Flesh For Frankenstein (1973)

“You’re a sex maniac!” screams Baron Von Frankenstein (Udo Kier) to his wife Katrin (Monique Van Vooren) in Paul Morrissey and Andy Warhol’s Flesh For Frankenstein. It’s an amusing line, given that everyone in this psychosexual hothouse of a horror satire is controlled by his or her raging libido. Originally shot in 3-D and given an X-rating by the MPAA, Morrissey’s 1973 cult classic (co-written by Amarcord scribe Tonino Guerra, whose work went uncredited) twists Mary Shelley’s Frankenstein fable into a gooey, gory stew of hetero- and homoerotic hysteria. The plot is driven by Frankenstein’s search for a horndog brain for his male “zombie” monster, whom he needs to be a constantly erect stud in order to mate with a female “zombie,” and thus give birth to a new race under the Doctor’s control. That plan, however, goes haywire when Frankenstein selects for his experiment Sacha (Srdjan Zelenovic), who has the perfect “Serbian” nose the mad scientist seeks for his creation, but not the carnal impulses, as Sacha wants to become a monk and—at a brothel with a gigolo stable boy (Joe Dallesandro)—exposes his true, same-sex interests by spending most of his time staring at his male friend’s naked behind.

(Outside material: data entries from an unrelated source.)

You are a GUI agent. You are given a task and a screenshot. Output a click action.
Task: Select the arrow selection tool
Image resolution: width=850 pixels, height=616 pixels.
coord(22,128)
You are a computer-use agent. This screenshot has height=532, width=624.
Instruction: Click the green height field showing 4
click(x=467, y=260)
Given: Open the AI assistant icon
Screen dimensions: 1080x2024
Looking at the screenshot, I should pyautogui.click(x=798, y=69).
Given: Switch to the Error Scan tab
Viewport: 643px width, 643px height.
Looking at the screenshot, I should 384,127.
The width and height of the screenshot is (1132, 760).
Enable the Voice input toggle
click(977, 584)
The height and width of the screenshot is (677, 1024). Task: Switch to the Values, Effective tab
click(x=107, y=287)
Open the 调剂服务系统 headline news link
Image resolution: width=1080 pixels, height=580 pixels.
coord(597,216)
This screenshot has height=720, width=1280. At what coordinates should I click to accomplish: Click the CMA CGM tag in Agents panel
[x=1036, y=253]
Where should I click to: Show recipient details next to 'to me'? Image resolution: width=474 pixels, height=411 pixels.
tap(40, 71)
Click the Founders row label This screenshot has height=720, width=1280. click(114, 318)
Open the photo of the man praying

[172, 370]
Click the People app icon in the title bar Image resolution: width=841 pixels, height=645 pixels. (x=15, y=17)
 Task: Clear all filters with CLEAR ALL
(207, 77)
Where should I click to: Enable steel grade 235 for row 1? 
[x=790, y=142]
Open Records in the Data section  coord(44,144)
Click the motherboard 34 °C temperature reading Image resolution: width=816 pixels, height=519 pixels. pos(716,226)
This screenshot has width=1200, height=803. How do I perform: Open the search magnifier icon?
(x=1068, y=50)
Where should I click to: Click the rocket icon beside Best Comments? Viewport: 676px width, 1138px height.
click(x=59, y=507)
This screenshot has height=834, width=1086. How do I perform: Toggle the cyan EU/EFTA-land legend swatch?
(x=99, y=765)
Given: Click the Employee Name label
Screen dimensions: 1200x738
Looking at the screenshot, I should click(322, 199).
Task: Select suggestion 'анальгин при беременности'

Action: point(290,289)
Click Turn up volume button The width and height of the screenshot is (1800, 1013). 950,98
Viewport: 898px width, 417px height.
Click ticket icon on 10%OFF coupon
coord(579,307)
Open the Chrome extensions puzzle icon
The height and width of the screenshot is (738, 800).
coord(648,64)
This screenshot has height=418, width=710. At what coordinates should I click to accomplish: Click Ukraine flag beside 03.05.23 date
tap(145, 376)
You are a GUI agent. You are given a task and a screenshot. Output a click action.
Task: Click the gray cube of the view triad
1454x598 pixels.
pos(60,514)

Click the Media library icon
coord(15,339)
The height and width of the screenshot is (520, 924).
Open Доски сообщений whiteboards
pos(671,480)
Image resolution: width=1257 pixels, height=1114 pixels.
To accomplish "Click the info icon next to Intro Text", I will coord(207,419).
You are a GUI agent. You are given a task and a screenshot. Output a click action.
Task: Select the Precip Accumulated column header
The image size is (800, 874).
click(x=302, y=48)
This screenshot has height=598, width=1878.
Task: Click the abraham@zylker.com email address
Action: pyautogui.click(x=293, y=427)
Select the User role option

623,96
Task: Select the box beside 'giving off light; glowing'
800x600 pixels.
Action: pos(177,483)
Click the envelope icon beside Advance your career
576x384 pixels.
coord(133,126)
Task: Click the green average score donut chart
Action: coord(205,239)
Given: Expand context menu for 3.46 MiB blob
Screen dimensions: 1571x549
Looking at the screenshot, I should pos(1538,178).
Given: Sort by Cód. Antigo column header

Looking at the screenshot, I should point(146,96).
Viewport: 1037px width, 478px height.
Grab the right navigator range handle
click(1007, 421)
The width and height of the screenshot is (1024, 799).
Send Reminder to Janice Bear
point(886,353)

From the lizard crawling on Dallesandro’s unclothed derriere to a phallic spear being driven through a man’s lower torso, Flesh For Frankenstein is bursting with gruesome and ridiculous sexual symbolism. Intercourse proves violent, while understanding and controlling desire turns out to be a doomed proposition. Much of Flesh For Frankenstein’s humor comes from the way in which Morrissey and Warhol warp traditional Frankenstein tropes into something gleefully deviant. That this madness takes place in castle bedrooms and laboratories that seem to have been modeled after Hammer Horror sets just makes the material’s tongue-in-cheek comedy even crazier. Yet nothing, ultimately, is funnier than Kier himself, oozing sweaty lasciviousness and unhinged lunacy, while delivering priceless lines like, “To know death, Otto, you have to fuck life in the gallbladder.”

Availability: Flesh For Frankenstein is available on DVD, which can be obtained through Netflix.